» **Your objective**:
Every line in the data below that includes "Given" belongs in the answer, copied as it stands.

(Collected data)
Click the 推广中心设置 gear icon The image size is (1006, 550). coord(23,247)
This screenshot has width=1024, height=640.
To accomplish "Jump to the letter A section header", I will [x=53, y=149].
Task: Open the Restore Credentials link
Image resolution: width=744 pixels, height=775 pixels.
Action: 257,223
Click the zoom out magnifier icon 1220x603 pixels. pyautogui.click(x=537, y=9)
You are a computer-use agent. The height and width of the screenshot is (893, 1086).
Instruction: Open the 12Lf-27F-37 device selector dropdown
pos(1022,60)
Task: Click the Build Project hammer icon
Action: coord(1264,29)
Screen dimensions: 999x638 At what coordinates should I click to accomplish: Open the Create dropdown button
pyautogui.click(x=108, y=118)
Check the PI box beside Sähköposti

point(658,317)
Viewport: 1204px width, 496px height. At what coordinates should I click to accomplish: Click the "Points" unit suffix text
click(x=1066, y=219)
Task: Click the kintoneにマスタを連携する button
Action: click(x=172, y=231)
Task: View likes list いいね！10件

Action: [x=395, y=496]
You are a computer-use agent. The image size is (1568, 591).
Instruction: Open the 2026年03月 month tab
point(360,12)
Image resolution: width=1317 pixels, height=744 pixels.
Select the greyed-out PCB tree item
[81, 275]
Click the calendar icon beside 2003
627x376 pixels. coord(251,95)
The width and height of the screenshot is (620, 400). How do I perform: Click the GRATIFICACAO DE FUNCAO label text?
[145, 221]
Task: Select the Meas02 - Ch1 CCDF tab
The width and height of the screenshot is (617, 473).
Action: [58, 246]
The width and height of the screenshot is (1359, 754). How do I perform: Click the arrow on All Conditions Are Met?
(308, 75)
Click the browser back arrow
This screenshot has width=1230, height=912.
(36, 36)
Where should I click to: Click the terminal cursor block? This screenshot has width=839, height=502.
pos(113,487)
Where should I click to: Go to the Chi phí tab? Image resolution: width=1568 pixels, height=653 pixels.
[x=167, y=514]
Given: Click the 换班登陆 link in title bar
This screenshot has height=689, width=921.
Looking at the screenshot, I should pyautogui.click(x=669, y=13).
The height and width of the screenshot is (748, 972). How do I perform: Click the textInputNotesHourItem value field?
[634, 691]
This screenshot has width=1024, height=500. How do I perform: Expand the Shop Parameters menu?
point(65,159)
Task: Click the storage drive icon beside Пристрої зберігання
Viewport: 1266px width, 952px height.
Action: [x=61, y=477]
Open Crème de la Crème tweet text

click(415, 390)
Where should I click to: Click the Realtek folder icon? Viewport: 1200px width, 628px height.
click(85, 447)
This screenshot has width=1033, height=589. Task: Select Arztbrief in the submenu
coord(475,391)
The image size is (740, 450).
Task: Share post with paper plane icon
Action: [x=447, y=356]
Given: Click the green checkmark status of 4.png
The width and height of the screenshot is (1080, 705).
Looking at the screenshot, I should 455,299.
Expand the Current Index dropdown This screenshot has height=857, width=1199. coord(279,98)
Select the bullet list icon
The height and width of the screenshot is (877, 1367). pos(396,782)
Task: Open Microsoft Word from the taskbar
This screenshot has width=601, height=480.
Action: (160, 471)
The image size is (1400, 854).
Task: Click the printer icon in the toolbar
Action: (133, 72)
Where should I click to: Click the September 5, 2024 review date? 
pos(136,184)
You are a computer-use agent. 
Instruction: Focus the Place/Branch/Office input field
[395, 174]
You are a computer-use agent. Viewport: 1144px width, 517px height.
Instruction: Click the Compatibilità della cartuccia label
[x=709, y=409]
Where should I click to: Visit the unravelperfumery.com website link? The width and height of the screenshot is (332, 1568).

» **Answer for this exercise**:
Given: Click the 换班登陆 link in title bar
Given: Click the green checkmark status of 4.png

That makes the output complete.